- [Brief]: In the entries below, find the line with "Screen dimensions: 980x523" and the line with "The height and width of the screenshot is (613, 364).". Repeat exactly everything between them, those two lines included, but not the pictures.

- [Raw data]:
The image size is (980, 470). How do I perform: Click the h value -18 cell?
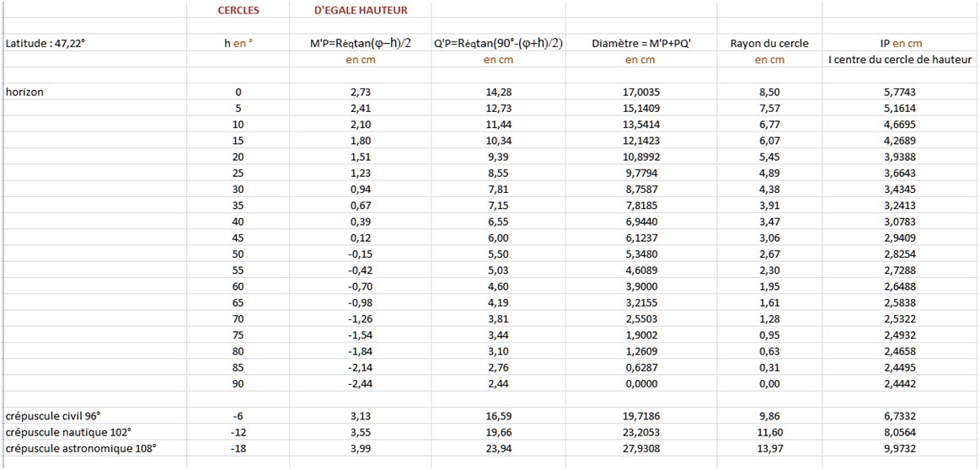tap(238, 448)
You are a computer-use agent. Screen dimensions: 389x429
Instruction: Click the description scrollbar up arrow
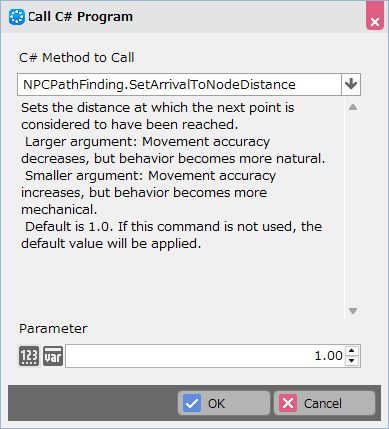click(353, 107)
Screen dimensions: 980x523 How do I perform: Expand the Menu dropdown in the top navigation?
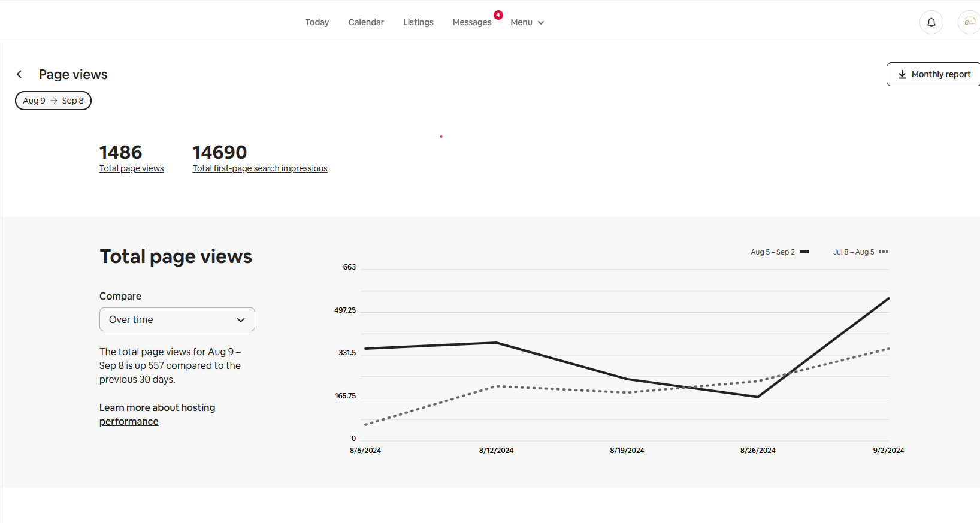tap(527, 22)
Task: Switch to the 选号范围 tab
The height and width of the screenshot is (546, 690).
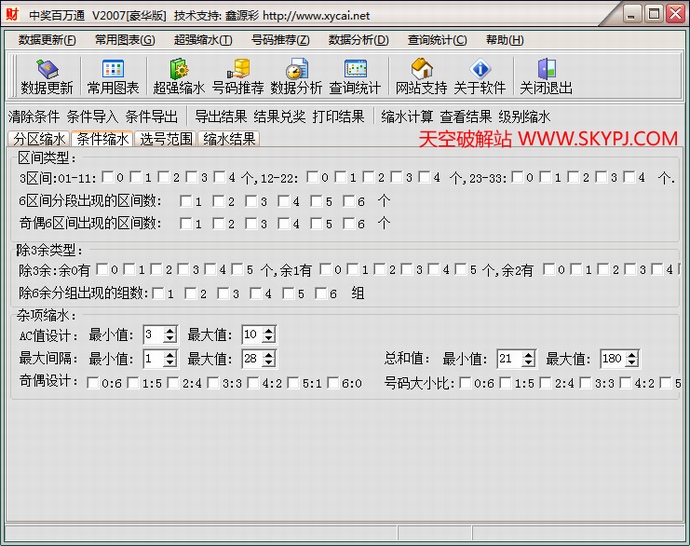Action: (165, 139)
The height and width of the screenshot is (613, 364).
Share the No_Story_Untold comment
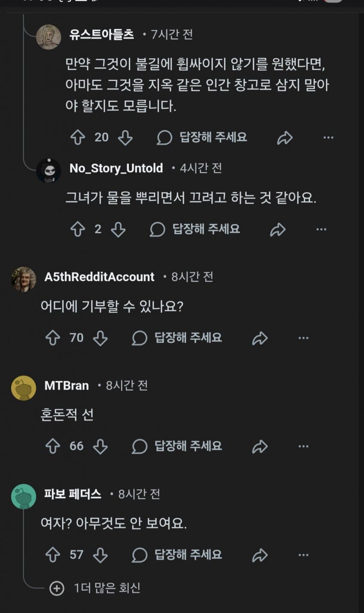(x=277, y=229)
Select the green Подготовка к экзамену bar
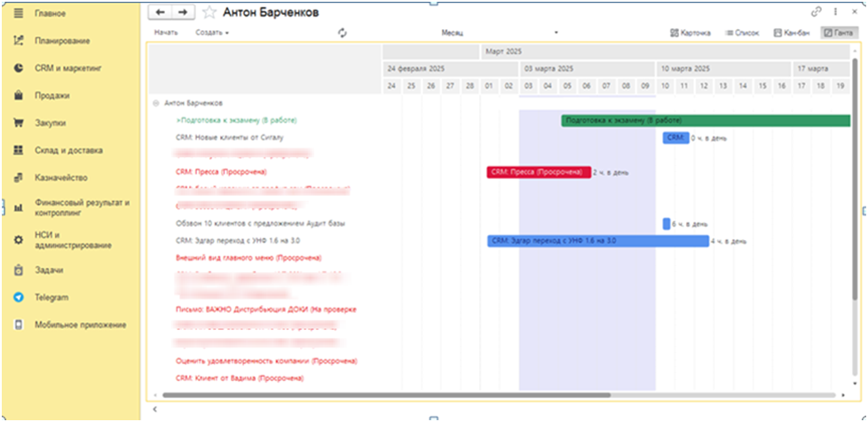Screen dimensions: 868x422 pos(710,121)

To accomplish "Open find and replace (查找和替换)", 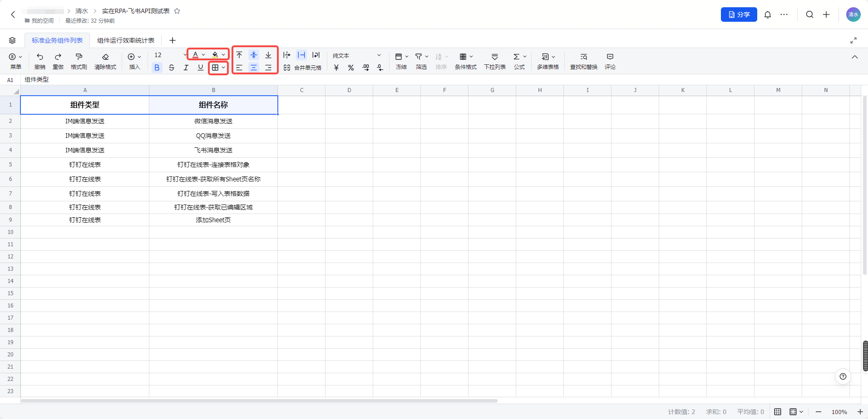I will point(583,57).
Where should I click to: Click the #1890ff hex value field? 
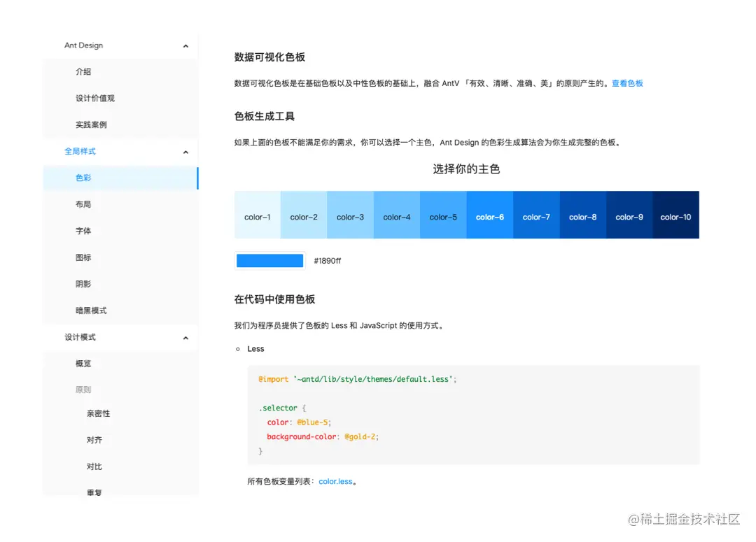tap(328, 260)
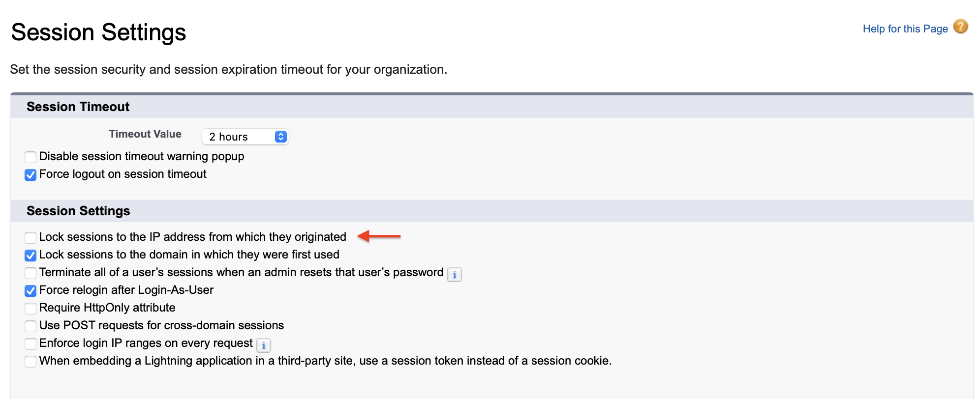Enable Lock sessions to originating IP address
This screenshot has width=980, height=399.
(30, 237)
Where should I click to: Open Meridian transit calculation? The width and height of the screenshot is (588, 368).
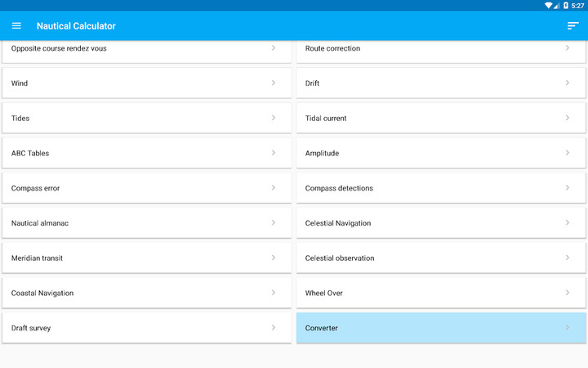146,258
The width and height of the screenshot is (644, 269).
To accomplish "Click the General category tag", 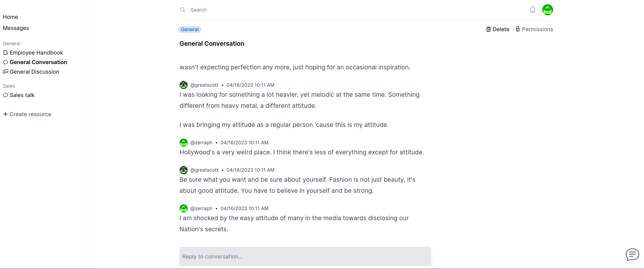I will coord(190,29).
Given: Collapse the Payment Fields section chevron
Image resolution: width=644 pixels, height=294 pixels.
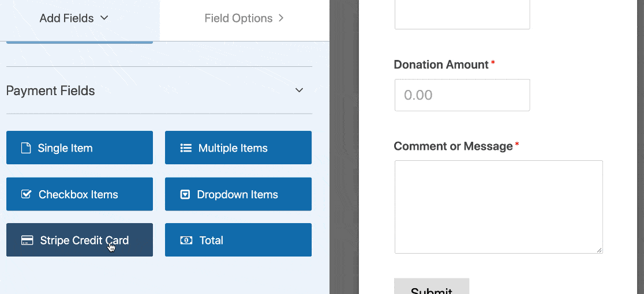Looking at the screenshot, I should [x=299, y=91].
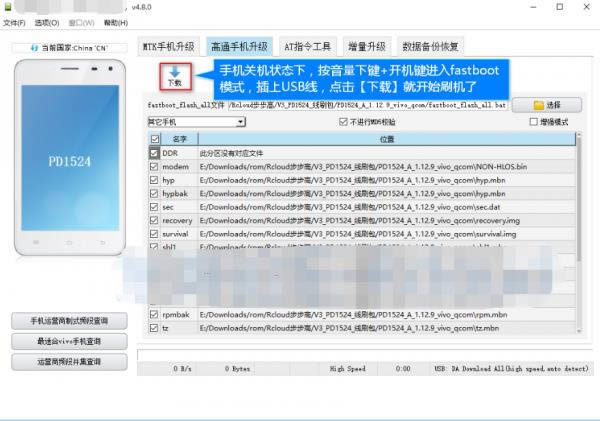Toggle the select-all checkbox in table header
The height and width of the screenshot is (421, 600).
pos(154,139)
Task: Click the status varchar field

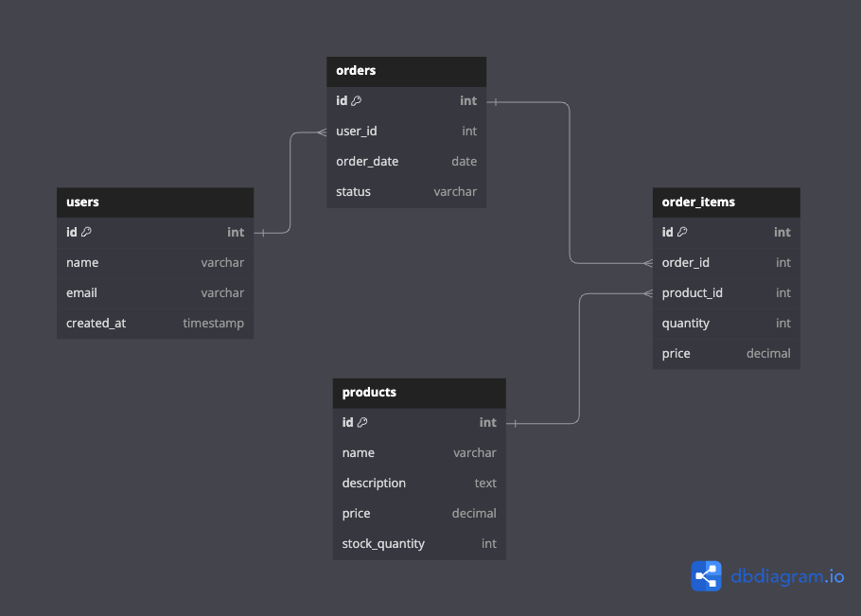Action: pos(406,191)
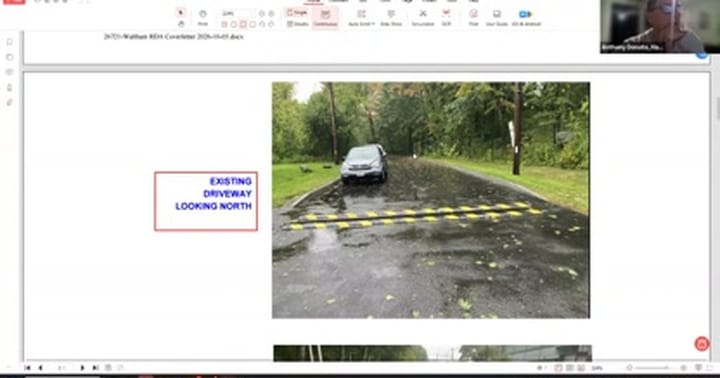Image resolution: width=720 pixels, height=378 pixels.
Task: Click the red scroll-to-top floating button
Action: 701,344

- [Result for this exercise]:
Screen dimensions: 980x523 How do I perform: Expand the Menu dropdown in the top navigation?
tap(527, 22)
Task: Switch to the 选号范围 tab
The height and width of the screenshot is (546, 690).
Action: (165, 139)
The height and width of the screenshot is (613, 364).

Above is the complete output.